Résultat–toute comédie mise à part ou en scène –toute la classe politique béninoise a fait semblant de n’avoir rien vu, rien entendu ou rien compris. Ceux qui doivent parler ne parlent pas, ceux qui parlent ne doivent pas parler. Ceux qui parlaient au quart de tour attendent de parler peut-être au 365e tour. Ceux qui parlent et dont la parole était attendue donnent sciemment dans le hors sujet.
Le pays semble ne plus avoir de consciences, ni de sages, ni d’hommes politiques authentiques. Quelque part existe un donneur d’ordre supérieur, aux ordres duquel tous obéissent avec stupeur et tremblement. Du plus petit journaliste au plus grand chef de parti en passant par les vociférateurs de la scène politico-médiatique nationale.

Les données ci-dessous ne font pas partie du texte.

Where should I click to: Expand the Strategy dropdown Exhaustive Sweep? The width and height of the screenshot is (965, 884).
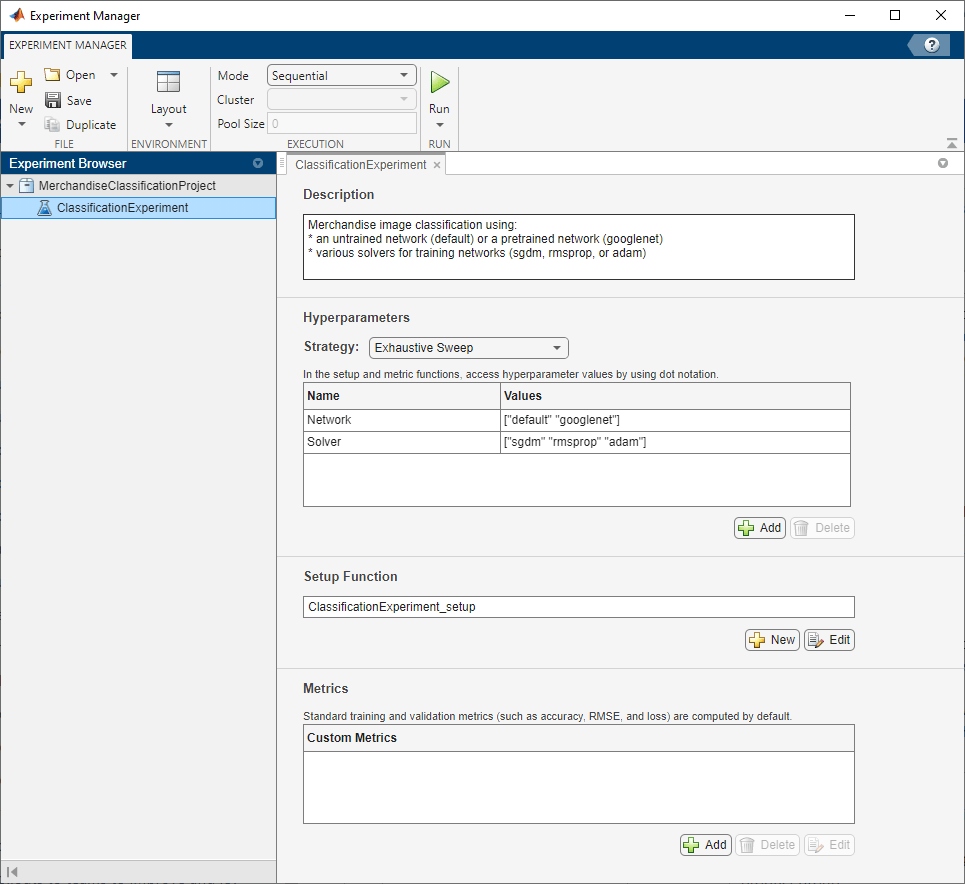(x=468, y=348)
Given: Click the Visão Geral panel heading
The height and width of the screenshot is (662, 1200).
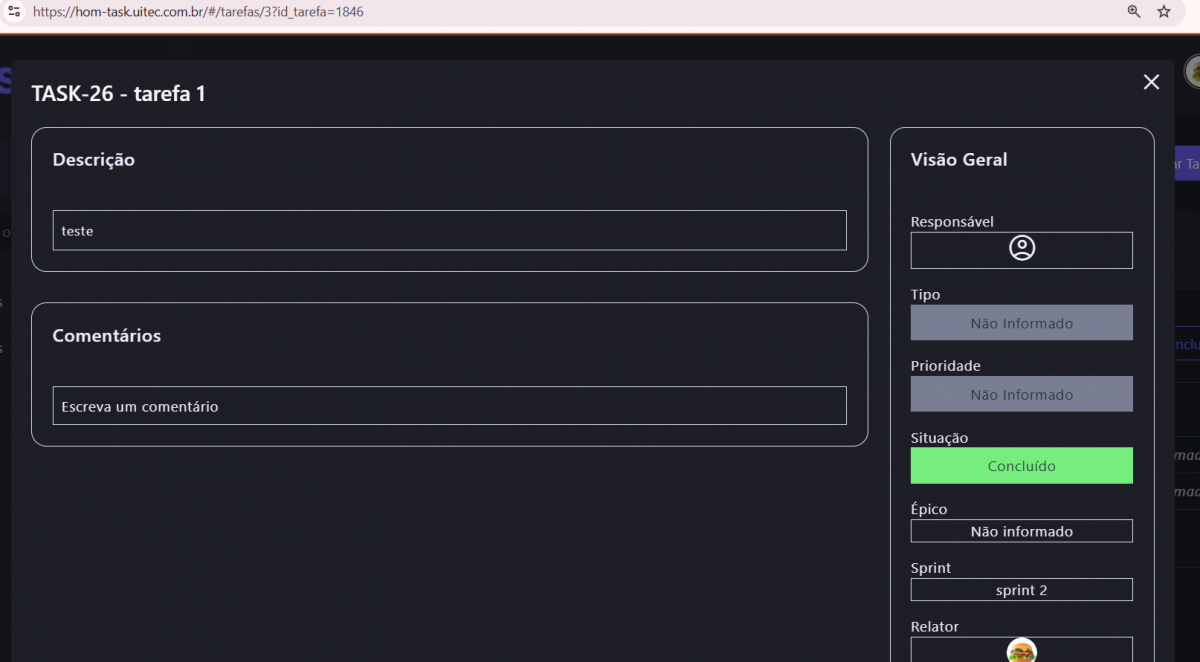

Comme dans le processus d’une opération magique, il y a un moment précis où le silence absolu et général est requis. Quand le lapin sera sorti du chapeau et une immense salve d’applaudissements aura salué la prouesse du magicien alors nos parleurs, nos futurs ministres, nos journalistes, nos écrivaillons, nos penseurs en mal de reconnaissance se mettront à palabrer, à administrer, à écrivailler, à journalister, à panser au frais du contribuable faute de penser à leur propre frais… Mais pas maintenant, surtout pas maintenant : ce n’est ni prudent ni bienséant…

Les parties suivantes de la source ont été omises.